Il Sole 24 Ore, 7 ottobre 2017
Padoan: crisi superata, ora sfruttare al meglio le tecnologie in Italia
«Bisogna sfruttare al meglio questa congiuntura tecnologica favorevole mettendo insieme Industria e Impresa 4.0», ma anche la «Pa 4.0, perché lì molto è stato fatto, ma molto deve essere tradotto in implementazione giornaliera perché se ne sentano i benefici». Il ministro dell’Economia Pier Carlo Padoan interviene così, in collegamento video, alla giornata conclusiva dell’EY Capri Digital Summit. E il suo è un messaggio tale da far pendere l’ago della più verso gli aspetti positivi ora che «siamo alla fine della crisi più profonda del dopoguerra» che comincia «a essere veramente dietro le spalle e adesso dobbiamo guardare avanti». In questo quadro il ministro si dice «fermamente convinto che i benefici dell’azione di governo di questi ultimi 4 anni si vedranno in modo più efficace ed evidente nei trimestri a venire».
Padoan parla a una platea in cui, come ha riassunto il ceo EY Italia Donato Iacovone, rappresentanti del mondo dell’industria, delle banche, del venture capital, dei servizi, in questa tre giorni hanno affrontato la “questione digitale” in una maniera tutto sommato insolita, senza rivolgersi a governo e istituzioni per chiedere misure e migliorie, ma soprattutto facendo i conti con ciò che proattivamente può essere nelle possibilità di ciascuno per poter far fare al Paese e al tessuto imprenditoriale nel suo insieme il salto di qualità «4.0».
Il tutto mettendo in evidenza anche i rischi che si annidano, come quello di veder affrontare discussioni partendo da impostazioni sbagliate. L’intervento di Antonio Marcegalia, presidente e ad del Gruppo Marcegaglia, leader nella trasformazione dell’acciaio, è in questo senso esplicativo quando spiega che «nel settore metalsiderurgico è stato calcolato che la digitalizzazione dovrebbe portare nel mondo in 10 anni alla perdita di 330mila posti di lavoro, il 5%. Non si tiene conto però, dall’altra parte, l’emergere di nuove competenze e la necessità del mercato di queste nuove competenze. Non credo affatto che il digitale possa portare a un saldo negativo sul versante occupazione per il nostro settore. Anzi, siamo sicuri che riusciremo a trovare il personale necessario con le competenze adeguate?». Il punto di vista di Marcegaglia sembra così evidenziare che considerare l’impatto e non le prospettive può essere fuorviante quando si parla di un digitale che impone «anche ai leader d’azienda un salto culturale nella consapevolezza di ciò che oggi l’uso dei dati può comportare nell’evoluzione positiva della propria attività» arrivando per esempio anche a «un legame più stretto con clienti e fornitori». Punto infine imprescindibile: «La formazione».

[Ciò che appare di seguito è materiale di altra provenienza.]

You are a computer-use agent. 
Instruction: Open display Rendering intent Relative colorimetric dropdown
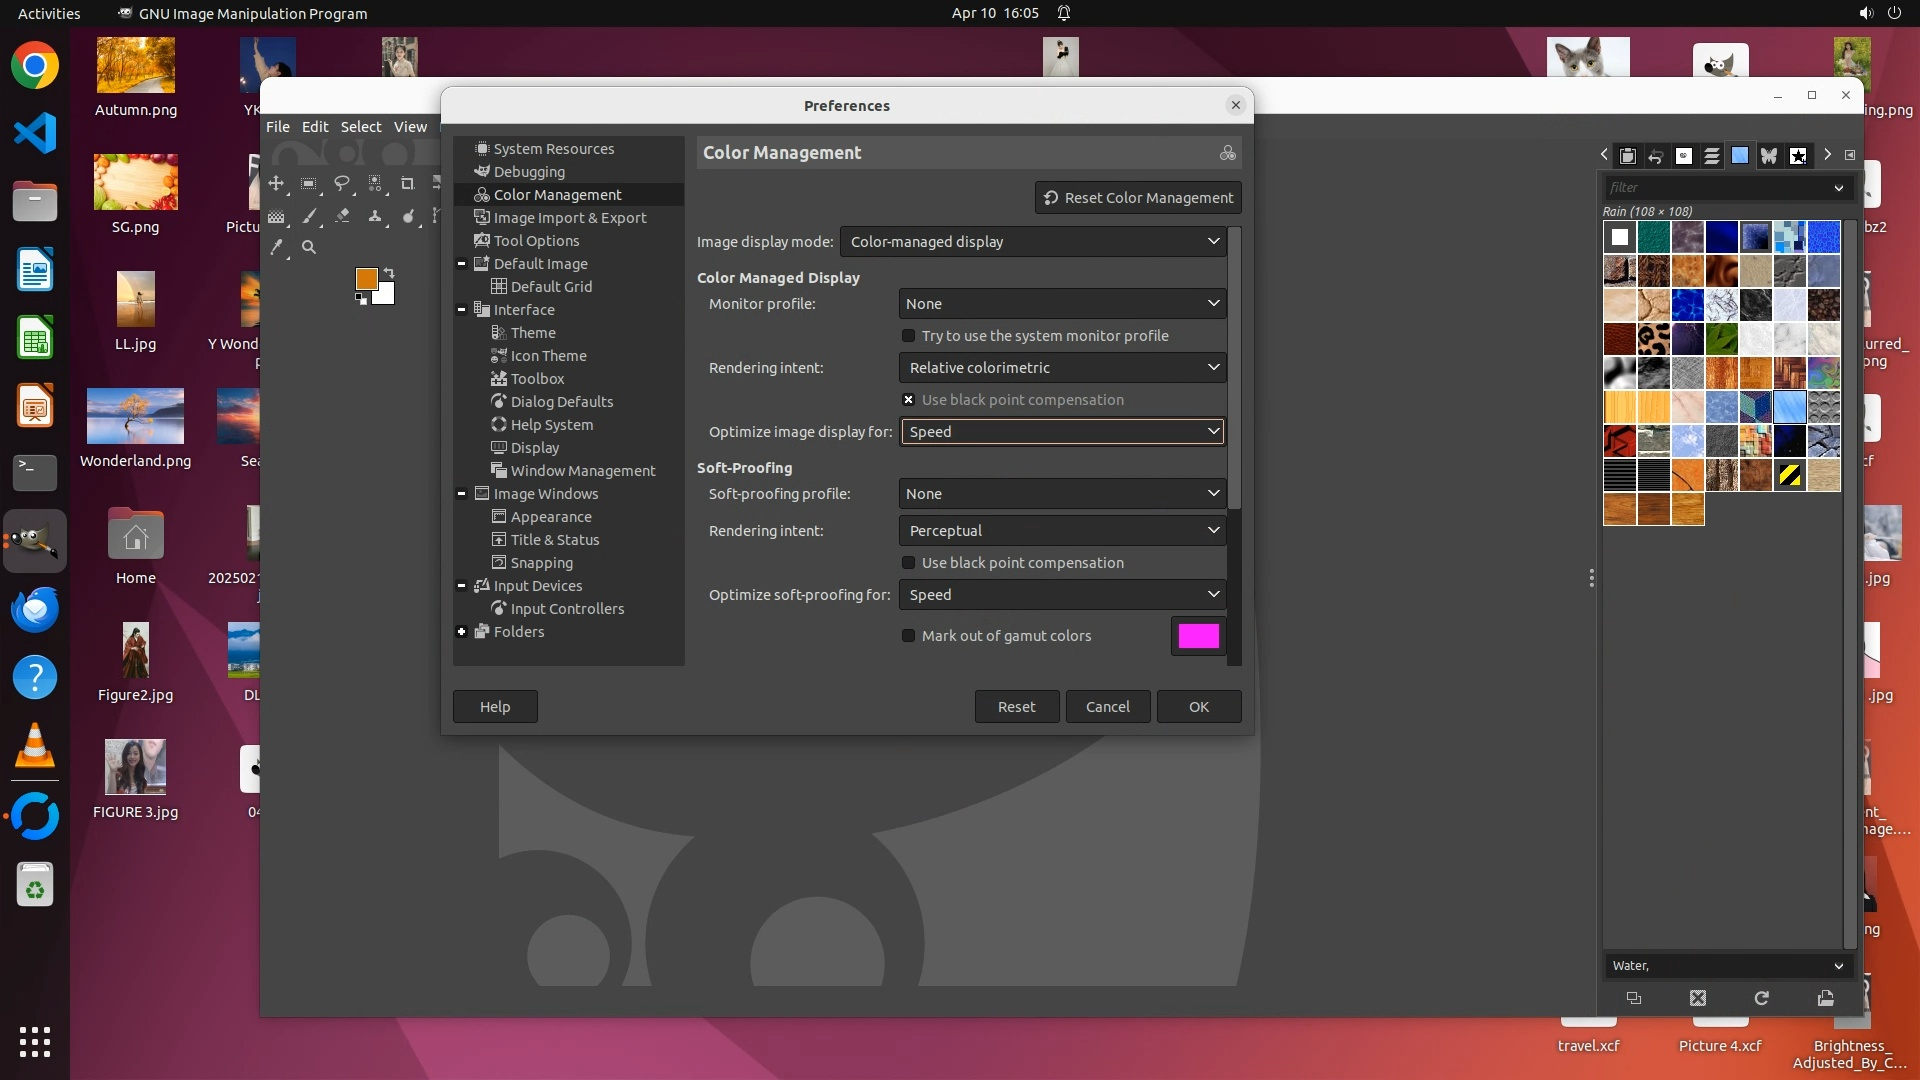1062,368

Lo è per i singoli come per le aziende. Sul palco sono saliti non a caso nello stesso panel il direttore della Luiss Business School Paolo Boccardelli, il coordinatore nazionale Digital Innovation Hub Confindustria Fabrizio Gea con Maximo Ibarra, coordinatore master in Management and technology della Luiss, in videointervista. Il colpo di pedale decisivo origina da questa interazione, ma anche dal collegamento fra le aziende – grandi, piccole e startup – in quel circolo virtuoso che passa sotto il nome di open innovation. Per il presidente dei Giovani di Confindustria, Alessio Rossi «l’open innovation è un metodo di lavoro innanzitutto. E non per guardare al futuro, ma per guardare al presente, da applicare ora». Una consapevolezza che «deve farci fare un ragionamento. Le startup affiancate a piccole e medie aziende sono un motore per l’innpovazione, per quegli impegni in ricerca e sviluppo che altrimenti potrebbero non essere alla portata di tutti, magari per mancanza di risorse. Ma questo non è più possibile: la digitalizzazione è l’unica strada possibile».